Directed by: George Adams
Written by: George Adams
Starring: Theresa Santiago, Billie D. Merritt, John Tupy, John Ferguson, Peter Anthony Seay
It is exciting when someone is about to meet the family of the person they are having a relationship with. What kind of people are the relatives going to turn out to be?
Based on the short story: The Fall of the House of Usher by Edgar Allan Poe, this suspenseful thriller is full of surprises and likely to keep the viewer guessing until the end.

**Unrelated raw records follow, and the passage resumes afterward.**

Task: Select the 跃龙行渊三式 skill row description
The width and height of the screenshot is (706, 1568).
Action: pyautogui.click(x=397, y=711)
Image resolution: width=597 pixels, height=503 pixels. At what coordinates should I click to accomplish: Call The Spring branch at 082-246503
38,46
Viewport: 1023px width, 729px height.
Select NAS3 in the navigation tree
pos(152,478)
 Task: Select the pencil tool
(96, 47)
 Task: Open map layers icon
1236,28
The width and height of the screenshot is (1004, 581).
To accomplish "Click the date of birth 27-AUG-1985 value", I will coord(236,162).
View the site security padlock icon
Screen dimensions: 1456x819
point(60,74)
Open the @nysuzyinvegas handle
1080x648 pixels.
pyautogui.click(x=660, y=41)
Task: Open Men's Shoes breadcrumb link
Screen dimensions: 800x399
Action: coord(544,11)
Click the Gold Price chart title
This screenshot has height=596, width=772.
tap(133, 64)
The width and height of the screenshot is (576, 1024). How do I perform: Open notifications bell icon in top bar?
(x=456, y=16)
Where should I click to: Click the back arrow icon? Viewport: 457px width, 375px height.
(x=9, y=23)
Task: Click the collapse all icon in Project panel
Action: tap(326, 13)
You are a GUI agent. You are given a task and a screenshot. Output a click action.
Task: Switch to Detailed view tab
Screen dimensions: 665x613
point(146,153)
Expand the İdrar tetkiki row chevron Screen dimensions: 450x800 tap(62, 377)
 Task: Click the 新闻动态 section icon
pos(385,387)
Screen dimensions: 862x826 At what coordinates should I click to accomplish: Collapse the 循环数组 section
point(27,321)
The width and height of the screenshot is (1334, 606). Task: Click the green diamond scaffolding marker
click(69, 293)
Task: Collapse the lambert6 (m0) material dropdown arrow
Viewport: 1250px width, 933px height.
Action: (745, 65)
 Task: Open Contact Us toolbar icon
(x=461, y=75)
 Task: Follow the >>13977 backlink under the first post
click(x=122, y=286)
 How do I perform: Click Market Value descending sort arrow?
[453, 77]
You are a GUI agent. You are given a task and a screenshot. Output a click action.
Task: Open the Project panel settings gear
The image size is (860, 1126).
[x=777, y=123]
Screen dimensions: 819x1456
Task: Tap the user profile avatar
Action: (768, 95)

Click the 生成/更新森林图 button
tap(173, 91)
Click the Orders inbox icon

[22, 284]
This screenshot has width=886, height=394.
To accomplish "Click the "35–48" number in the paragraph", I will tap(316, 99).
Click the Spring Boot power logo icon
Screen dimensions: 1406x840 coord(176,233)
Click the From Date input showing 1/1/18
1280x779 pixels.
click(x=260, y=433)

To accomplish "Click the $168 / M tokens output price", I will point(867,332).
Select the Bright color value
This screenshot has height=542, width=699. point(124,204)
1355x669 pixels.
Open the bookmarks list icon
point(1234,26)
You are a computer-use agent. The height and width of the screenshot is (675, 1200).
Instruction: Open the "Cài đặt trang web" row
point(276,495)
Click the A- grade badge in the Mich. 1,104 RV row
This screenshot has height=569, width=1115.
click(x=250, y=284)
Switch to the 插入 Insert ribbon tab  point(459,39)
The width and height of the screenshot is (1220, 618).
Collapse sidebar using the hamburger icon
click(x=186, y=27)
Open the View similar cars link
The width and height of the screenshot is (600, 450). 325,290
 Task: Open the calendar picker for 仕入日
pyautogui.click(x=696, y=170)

Morgan Segal (Merritt) and Roderick Usher (Tupy) are two young college students who are in love with each other. When Roderick returns to his home to be with his ill father, Morgan decides to follow him there unannounced and against Roderick's wishes. Once she arrives at the Usher's enormous mansion, she discovers that things there are...unusual. The property has very limited lighting and the people there, along with Roderick are wearing clothing that appears to belong to a previous century. She then meets her boyfriend's mother (Santiago), who is strict, mean, dominative and appears to be the one in charge here. From then on things go from awkward to extremely weird and sinister!
Adams has done a great job in creating suspense. The audience will become intrigued with solving the mystery of the Usher family. As the plot moves forward, there is one revelation after another, making the viewer pick up the clues along the way in order to make sense of the situations.
Santiago is the one who steals the show in every scene that she is in. She is an intelligent, strong, sarcastic, manipulative individual, who is strict with manners and will not let anyone argue with her. She truly is a menacing antagonist. And poor Tupy is the unfortunate son who is weak and under her control. Merritt is sympathetic as the well-meaning girlfriend who cares about Roderick and wants to save him from his mother.
It should be mentioned that there is plenty of sexual content and some nudity. Just to warn the ones who are offended by it.
The film almost feels like a ''haunted house horror movie'', by having the heroine exploring a large, dark house that is filled with secrets and mysterious individuals. And Michael Gordon Shapiro's suspenseful and creepy score certainly gives the film a spooky atmosphere.
Additional recognition should be given to the costumes. They are well designed and their presence helps indicate that this is no ordinary household.
However, there is a sequence that does not seem to support the film. That would be the scene that is shown during the closing credits. It resembles a music video and to be fair, sounds and looks great. Unfortunately it just appears random and maybe should not be there.
That aside, if one is in the mood for a weird tale and likes surprises, then Lady Usher is definitely worth checking out.